Incremental loading resets last_record field in the config file if no new record is uploaded

MongoDB input plugin for Embulk

MongoDB input plugin for Embulk loads records from MongoDB. This plugin loads documents as single-column records (column name is "record"). You can use filter plugins such as embulk-filter-expand_json or embulk-filter-add_time to convert the json column to typed columns. Rename filter is also useful to rename the typed columns.

Overview

This plugin only works with embulk >= 0.8.8.

Plugin type: input
Guess supported: no

Configuration

Connection parameters One of them is required.
- use MongoDB connection string URI
  - uri: MongoDB connection string URI (e.g. 'mongodb://localhost:27017/mydb') (string, required)
- use separated URI parameters
  - hosts: list of hosts. hosts are pairs of host(string, required) and port(integer, optional, default: 27017)
  - auth_method: Auth method. One of scram-sha-1, mongodb-cr, auto (string, optional, default: null)
  - auth_source: Auth source. The database name where the user is defined (string, optional, default: null)
  - user: (string, optional)
  - password: (string, optional)
  - database: (string, required)
  - tls: true to use TLS to connect to the host (boolean, optional, default: false)
  - tls_insecure: true to disable various certificate validations (boolean, optional, default: false)
    - The option is similar to an option of the official mongo command.
    - See also: https://www.mongodb.com/docs/manual/reference/connection-string/#mongodb-urioption-urioption.tlsInsecure
collection: source collection name (string, required)
fields: (deprecated) ~~hash records that has the following two fields (array, required)~~ ~~- name: Name of the column~~ ~~- type: Column types as follows~~ ~~- boolean~~ ~~- long~~ ~~- double~~ ~~- string~~ ~~- timestamp~~
id_field_name Name of Object ID field name. Set if you want to change the default name _id (string, optional, default: "_id")
query: A JSON document used for querying on the source collection. Documents are loaded from the colleciton if they match with this condition. (string, optional)
projection: A JSON document used for projection on query results. Fields in a document are used only if they match with this condition. (string, optional)
sort: Ordering of results (string, optional)
aggregation: Aggregation query (string, optional) See Aggregation query for more detail.
batch_size: Limits the number of objects returned in one batch (integer, optional, default: 10000)
incremental_field List of field name (list, optional, can't use with sort option)
last_record Last loaded record for incremental load (hash, optional)
stop_on_invalid_record Stop bulk load transaction if a document includes invalid record (such as unsupported object type) (boolean, optional, default: false)
json_column_name: column name used in outputs (string, optional, default: "record")

Example

Authentication

Use separated URI prameters

in:
  type: mongodb
  hosts:
  - {host: localhost, port: 27017}
  user:  myuser
  password: mypassword
  database: my_database
  auth_method: scram-sha-1
  auth_source: auth_db
  collection: "my_collection"

If you set auth_method: auto, The client will negotiate the best mechanism based on the version of the server that the client is authenticating to.
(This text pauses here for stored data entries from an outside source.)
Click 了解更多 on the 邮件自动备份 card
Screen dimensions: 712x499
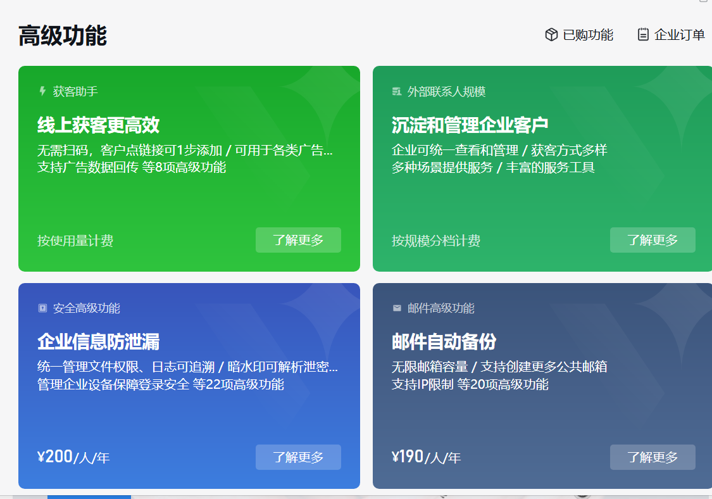tap(653, 457)
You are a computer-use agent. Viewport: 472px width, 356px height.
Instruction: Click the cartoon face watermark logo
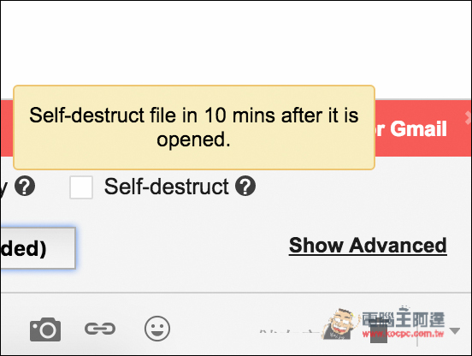(x=341, y=324)
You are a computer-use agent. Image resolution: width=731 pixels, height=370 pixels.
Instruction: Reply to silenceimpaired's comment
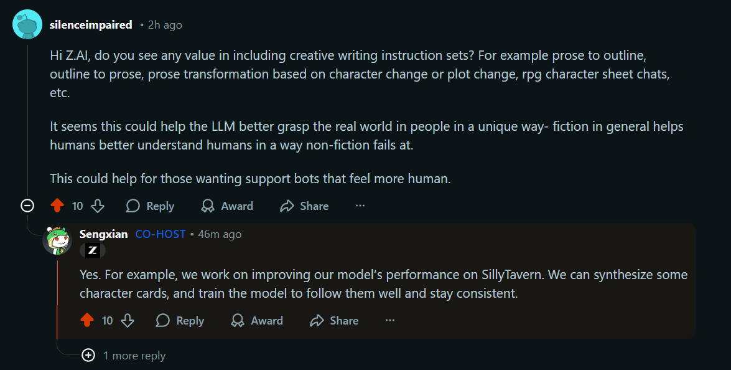click(150, 206)

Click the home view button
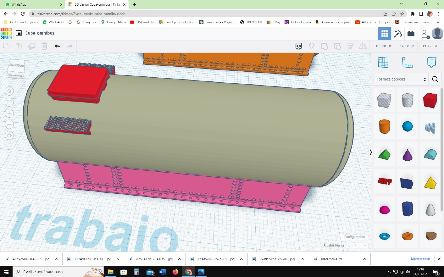(9, 91)
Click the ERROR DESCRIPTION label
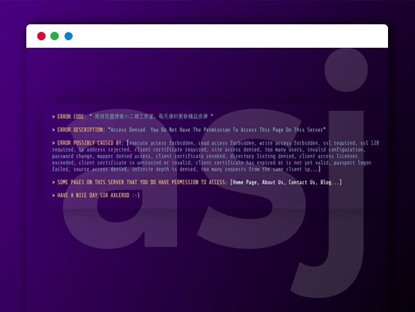Screen dimensions: 415x312 click(x=81, y=130)
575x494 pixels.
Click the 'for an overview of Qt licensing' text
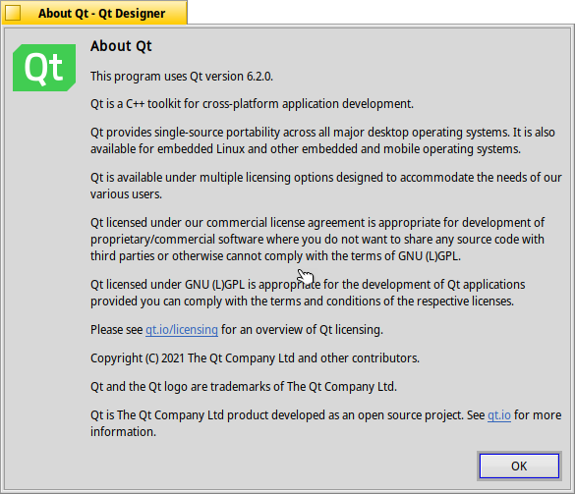pos(302,329)
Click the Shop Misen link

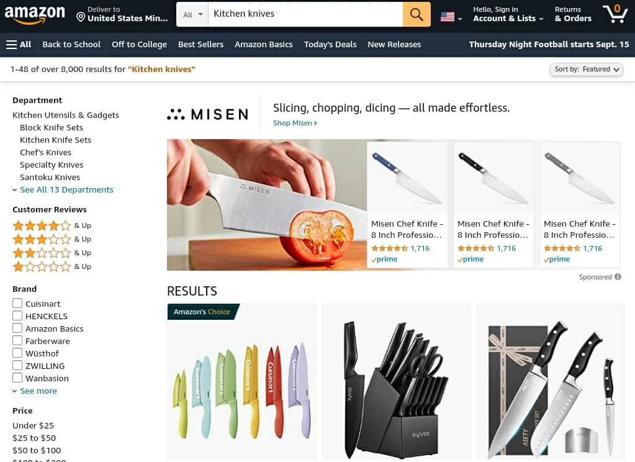pos(295,123)
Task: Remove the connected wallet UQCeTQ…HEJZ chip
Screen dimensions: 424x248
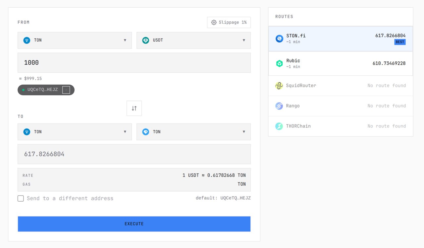Action: [x=66, y=90]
If the server version is 3.0 or higher, the driver will authenticate using the SCRAM-SHA-1 mechanism.

Otherwise, the driver will authenticate using the MONGODB_CR mechanism.

Use URI String

in:
  type: mongodb
  uri: mongodb://myuser:mypassword@localhost:27017/my_database?authMechanism=SCRAM-SHA-1&authSource=another_database

Exporting all objects

Specify with MongoDB connection string URI.

in:
  type: mongodb
  uri: mongodb://myuser:mypassword@localhost:27017/my_database
  collection: "my_collection"

Specify with separated URI parameters.

in:
  type: mongodb
  hosts:
  - {host: localhost, port: 27017}
  - {host: example.com, port: 27017}
  user: myuser
  password: mypassword
  database: my_database
  collection: "my_collection"

Filtering documents by query and projection

in:
  type: mongodb
  uri: mongodb://myuser:mypassword@localhost:27017/my_database
  collection: "my_collection"
  query: '{ field1: { $gte: 3 } }'
  projection: '{ "_id": 1, "field1": 1, "field2": 0 }'
  sort: '{ "field1": 1 }'